Most-defeated British parliamentary bill: Few bills before Parliament were ever so soundly rejected as the Ursine Self-Defense Bill of 2003, defeated by a record 608 to 1. Proposed to allow bears to protect themselves against illegal hunting and bile tappers, the bill would have permitted adult bears to legally carry a concealed sidearm within the designated safe haven of Berkshire, UK. The defeat of this particular private member’s bill brought to an end the previous record, set in 1821 when Sir Clifford Nincompoop’s proposal to allow marriage to one’s horse was defeated by 521 to 5.
Twenty minutes later Jack’s Allegro pulled up outside a large Georgian house that had once been a single residence but was now carved up into a number of uninspiring flats.
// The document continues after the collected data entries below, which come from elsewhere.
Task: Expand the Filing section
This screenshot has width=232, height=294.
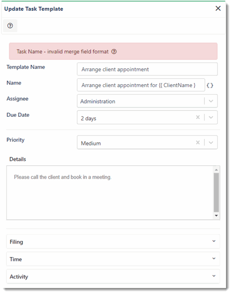Action: point(113,242)
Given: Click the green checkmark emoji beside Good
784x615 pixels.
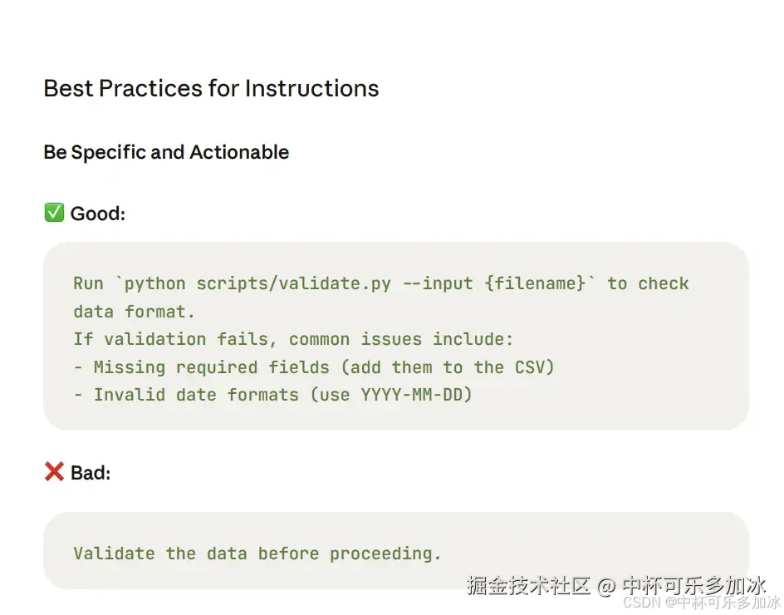Looking at the screenshot, I should (x=54, y=214).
Jack and Mary walked down the alley at the side of the house and, using the key that Josh had supplied, opened the door to Goldilocks’s basement flat. The door opened against four days’ mail and a lonesome cat. It entwined itself around Mary’s legs and purred so loudly it almost choked.
“Josh asked us to feed it. It’s not like a cat owner to go away and leave it unattended.”
“Poor puss,” muttered Mary as she tickled it behind the ears.
“Let’s see if we can’t find you some dinner.”
At the mention of dinner, the cat darted off, and Mary followed it into the kitchen. There was a rancid smell of rotting food, and Mary cautiously opened the fridge. Her nose wrinkled as the smell grew stronger. She rummaged among the contents and picked out the stuff that was going off—mostly milk that had turned to yogurt. She washed the remains down the sink, then fed the cat, who was rubbing itself against the cupboard where its food was kept.
“Check her bedroom, see if there’s anything out of the ordinary,” called Jack as he picked up the mail from off the floor.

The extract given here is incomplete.